Through new theological voices from the Majority World, it has become clearer than before that Western theologies are equally contextual: they have strongly focussed on challenges raised by Western modernity and more recently postmodernity. While these responses have sometimes been creative and constructive, at other times they have been fatally compromised. The emancipation of fresh theological voices allows for new opportunities to grow towards a ‘new catholicity’ in which different voices within the worldwide church help each of us to be faithful to our Christian callings and yet creatively and critically relevant in the particular contexts to which we are called.

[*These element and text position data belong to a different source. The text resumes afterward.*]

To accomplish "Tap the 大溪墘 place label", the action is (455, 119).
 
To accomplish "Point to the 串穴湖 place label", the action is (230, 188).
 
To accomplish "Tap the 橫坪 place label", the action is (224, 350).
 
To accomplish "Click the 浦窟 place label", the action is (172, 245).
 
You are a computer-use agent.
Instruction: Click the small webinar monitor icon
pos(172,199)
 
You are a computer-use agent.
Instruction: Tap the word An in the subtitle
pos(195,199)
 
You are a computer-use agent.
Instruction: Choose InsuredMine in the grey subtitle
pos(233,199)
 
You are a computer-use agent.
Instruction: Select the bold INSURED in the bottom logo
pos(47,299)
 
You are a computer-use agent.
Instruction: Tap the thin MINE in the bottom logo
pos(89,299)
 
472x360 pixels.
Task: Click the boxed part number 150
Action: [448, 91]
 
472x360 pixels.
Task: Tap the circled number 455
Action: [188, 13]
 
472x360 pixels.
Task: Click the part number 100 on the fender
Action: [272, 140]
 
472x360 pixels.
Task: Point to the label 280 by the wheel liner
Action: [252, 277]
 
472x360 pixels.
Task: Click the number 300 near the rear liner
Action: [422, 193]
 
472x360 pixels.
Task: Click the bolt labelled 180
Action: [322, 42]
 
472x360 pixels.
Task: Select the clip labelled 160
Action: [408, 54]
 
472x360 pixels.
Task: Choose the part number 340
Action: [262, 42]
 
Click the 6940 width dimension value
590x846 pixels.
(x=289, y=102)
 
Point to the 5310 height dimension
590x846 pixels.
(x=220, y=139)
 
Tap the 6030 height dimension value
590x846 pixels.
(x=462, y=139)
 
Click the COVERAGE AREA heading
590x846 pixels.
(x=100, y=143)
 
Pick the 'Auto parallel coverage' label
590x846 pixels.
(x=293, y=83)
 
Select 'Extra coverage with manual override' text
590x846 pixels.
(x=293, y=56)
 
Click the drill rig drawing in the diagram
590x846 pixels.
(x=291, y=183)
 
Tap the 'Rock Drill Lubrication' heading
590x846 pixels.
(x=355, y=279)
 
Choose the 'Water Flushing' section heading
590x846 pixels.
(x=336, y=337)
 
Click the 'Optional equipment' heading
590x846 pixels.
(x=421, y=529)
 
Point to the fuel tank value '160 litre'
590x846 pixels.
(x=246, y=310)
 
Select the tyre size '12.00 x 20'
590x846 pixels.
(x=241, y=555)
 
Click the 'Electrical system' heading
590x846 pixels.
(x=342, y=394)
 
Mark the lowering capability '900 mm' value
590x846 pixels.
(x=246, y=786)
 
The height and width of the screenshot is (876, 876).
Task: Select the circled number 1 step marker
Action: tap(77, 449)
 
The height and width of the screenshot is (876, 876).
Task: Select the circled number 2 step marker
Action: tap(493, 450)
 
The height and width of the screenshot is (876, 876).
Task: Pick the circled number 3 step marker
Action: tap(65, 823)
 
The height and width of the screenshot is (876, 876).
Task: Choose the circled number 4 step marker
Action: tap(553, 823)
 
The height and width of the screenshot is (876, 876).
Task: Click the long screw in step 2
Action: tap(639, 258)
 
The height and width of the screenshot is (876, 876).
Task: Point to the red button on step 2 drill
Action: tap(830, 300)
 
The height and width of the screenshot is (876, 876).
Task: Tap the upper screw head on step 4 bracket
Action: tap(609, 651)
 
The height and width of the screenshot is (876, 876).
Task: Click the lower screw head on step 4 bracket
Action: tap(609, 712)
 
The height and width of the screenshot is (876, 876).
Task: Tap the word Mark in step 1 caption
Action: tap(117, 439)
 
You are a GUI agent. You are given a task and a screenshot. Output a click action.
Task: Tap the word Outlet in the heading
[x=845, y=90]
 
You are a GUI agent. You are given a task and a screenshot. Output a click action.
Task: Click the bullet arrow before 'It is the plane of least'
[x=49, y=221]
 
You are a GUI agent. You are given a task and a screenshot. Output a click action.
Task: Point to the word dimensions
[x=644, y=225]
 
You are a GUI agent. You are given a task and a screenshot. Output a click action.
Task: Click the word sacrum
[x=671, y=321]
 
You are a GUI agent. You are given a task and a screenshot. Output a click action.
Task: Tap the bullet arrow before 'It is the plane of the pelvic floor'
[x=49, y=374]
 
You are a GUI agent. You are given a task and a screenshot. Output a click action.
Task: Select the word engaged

There is growing awareness that the point of gravity of Christianity is moving to the majority world and that all Christian theology is contextually embedded. Yet, these insights are only gradually influencing the way we study theology and shape Christian practices and mission. Theological education and research is still largely shaped by western voices and western methods, not only in the North Atlantic world, but also in Africa and other southern continents. Theological voices from the South are often relegated to special courses in ‘contextual theology’, ‘intercultural theology’, or ‘African theology’ as if Western theology is contextless, and as if the way in which the Western context has shaped the dominant voices in theology is unproblematic. This is partly because understandings of what constitutes academic exegesis, proper systematic reflection, and appropriate practical theological research are still dominated by Western models. Another major limiting factor is that theological voices from the South are often still hard to find and access. Library catalogues, theological encyclopaedias, and online search tools are often dominated by western perspectives, and their contents selected according to Western academic criteria - even when voices from the South are included.

It is our vision that this website will make theological sources from the Global South more easily accessible by providing online bibliographies, bibliographical encyclopaedia articles, an Internet portal, and additional supporting materials. We start this larger vision by developing this bi-lingual website (French and English) that focusses on resources from sub-Saharan Africa, but it is our vision that in due time, and by working with the appropriate partners, the website will also cover other regions in the Global South.